The U.S. Navy is no stranger to humanitarian missions. But with the emergence of “smart-power” doctrine, focused on building alliances and exporting stability, professional capacity and good governance to what Tom Barnett calls “the gap” of the developing world, Navy humanitarians have found themselves on the front lines of U.S. and world security, especially in Africa (via Africa Partnership Station) and Latin America (by way of Operation Continuing Promise). In April 2009, the Navy hospital ship Comfort set sail from Virginia Baltimore on a four-month mission to deliver medical, engineering and training assistance to seven Latin American nations. David Axe interviews some of the key participants.
by DAVID AXE
As commodore for Operation Continuing Promise, Navy Captain Bob Lineberry, pictured with Secretary of State Hillary Clinton in Haiti, oversees the activities of around 900 humanitarians, including military and civilian doctors, nurses, veterinarians, engineers and trainers.
Axe: What’s the goal of the mission?
Lineberry: This is the third year for Continuing Promise, the second for Comfort. During there three years, we’ve gone out and done medical and engineering events in many countries. [Southern Command chief] Admiral [James] Stavridis has many goals for Continuing Promise. What the mission is doing is going down and enhancing security and stability, as a continuing mission. Primarily, it’s a medical and engineering mission, but we also do education and community-relations projects. The operation provides us an excellent opportunity for training and gaining experience, while at the same time building relations with many countries and strengthening already-strong bonds, finding new partners in countries down here. Also with this mission, we’re bringing down many NGOs and what I refer to as humanitarian organizations to help our [military] team. Over the last three years, we’ve had a huge influx of civilian humanitarian organization to help us with these missions. It’s very rewarding doing medical, dental and veterinary events out in all these countries. They’re great partners and huge fans.

§ **Exercise directions**: Please continue the interview about the Navy's Operation Continuing Promise from the end of Lineberry's answer above.

§ **Given information**:
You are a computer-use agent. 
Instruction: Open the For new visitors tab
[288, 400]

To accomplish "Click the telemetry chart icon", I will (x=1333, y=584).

§ **Expected answer**:
Axe: How does that contribute to U.S. national security?
Lineberry: Take Panama. Comfort was here in 2007, and back here in 2009. We’ve built strong a relationship, adding on to a history and partnership here in Panama. This time, more than in 2007, we had Panamanian health-care providers working side-by-side with us, so now they have a better undertanding of what our mission is here, providing medical and dental serice to people in need. Us being here is right in line with the [U.S. national] maritime strategy, with forward presence.
Now take medical providers doing education. [In Panama] we got some excellent training in malaria [treatment and prevention]. We can take that to other parts of the world. That’s a small example of using Continuing Promise in Southcom, building partnerships, being there for our allies if they need us, when they need us. Plus, it’s hurricane season, so we’re down here planning and preparing for the next event, whatever that might be.